(DATA EXTRACTS Opens)
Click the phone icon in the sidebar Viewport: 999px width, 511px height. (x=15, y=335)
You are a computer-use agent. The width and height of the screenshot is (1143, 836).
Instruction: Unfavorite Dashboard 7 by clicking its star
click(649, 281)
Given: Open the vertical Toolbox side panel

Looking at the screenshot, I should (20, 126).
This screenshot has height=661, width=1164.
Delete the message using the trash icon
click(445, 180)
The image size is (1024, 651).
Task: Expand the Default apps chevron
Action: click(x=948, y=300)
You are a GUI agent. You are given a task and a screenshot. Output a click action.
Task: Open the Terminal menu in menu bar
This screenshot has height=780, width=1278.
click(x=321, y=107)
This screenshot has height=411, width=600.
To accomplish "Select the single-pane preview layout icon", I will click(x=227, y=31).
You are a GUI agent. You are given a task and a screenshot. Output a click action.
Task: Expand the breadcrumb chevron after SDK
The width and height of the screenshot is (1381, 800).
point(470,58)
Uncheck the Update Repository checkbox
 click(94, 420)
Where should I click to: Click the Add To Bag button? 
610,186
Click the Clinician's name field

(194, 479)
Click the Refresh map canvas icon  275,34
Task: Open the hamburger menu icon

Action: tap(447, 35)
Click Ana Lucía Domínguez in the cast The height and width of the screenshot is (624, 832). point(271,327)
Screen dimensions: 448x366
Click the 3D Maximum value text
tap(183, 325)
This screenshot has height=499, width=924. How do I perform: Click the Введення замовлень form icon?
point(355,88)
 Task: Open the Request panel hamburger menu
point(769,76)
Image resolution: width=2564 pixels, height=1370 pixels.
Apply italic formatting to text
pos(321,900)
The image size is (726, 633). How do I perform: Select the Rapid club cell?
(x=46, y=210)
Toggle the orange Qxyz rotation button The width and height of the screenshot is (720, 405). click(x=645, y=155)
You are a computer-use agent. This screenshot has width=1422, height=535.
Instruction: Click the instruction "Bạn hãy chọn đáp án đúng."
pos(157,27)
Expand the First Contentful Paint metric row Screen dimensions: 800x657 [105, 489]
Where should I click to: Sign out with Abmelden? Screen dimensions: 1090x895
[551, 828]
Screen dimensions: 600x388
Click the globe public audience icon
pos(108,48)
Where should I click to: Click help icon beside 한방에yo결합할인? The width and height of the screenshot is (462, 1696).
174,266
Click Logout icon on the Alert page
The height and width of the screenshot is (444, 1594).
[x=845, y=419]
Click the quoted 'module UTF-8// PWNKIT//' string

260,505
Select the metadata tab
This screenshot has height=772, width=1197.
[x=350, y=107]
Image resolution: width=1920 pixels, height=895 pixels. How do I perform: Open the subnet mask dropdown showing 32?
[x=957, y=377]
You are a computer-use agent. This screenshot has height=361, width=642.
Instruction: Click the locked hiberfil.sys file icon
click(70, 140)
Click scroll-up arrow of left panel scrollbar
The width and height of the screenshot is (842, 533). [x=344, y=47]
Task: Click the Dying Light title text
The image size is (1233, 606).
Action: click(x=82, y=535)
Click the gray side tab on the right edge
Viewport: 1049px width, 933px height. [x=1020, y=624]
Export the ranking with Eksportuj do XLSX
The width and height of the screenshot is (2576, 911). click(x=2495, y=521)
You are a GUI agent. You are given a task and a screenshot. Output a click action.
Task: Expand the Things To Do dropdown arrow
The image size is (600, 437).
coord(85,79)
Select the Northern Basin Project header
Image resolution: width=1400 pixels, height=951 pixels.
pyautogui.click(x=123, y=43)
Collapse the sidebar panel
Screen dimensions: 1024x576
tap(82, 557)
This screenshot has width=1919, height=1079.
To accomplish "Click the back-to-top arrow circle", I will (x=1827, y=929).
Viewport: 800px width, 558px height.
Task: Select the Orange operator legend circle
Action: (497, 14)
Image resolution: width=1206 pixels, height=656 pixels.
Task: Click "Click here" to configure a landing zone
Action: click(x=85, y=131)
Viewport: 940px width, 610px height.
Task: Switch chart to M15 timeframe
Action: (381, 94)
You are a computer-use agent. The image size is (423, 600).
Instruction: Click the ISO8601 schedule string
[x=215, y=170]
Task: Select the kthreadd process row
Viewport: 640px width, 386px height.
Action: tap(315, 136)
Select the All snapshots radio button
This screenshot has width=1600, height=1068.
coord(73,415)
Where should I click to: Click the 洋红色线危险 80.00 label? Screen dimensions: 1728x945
(DATA EXTRACTS Closes)
PROBLEM
Only a number is wanted here: how many lines above hold the string "sidebar"?

RESULT OF THE EXERCISE
2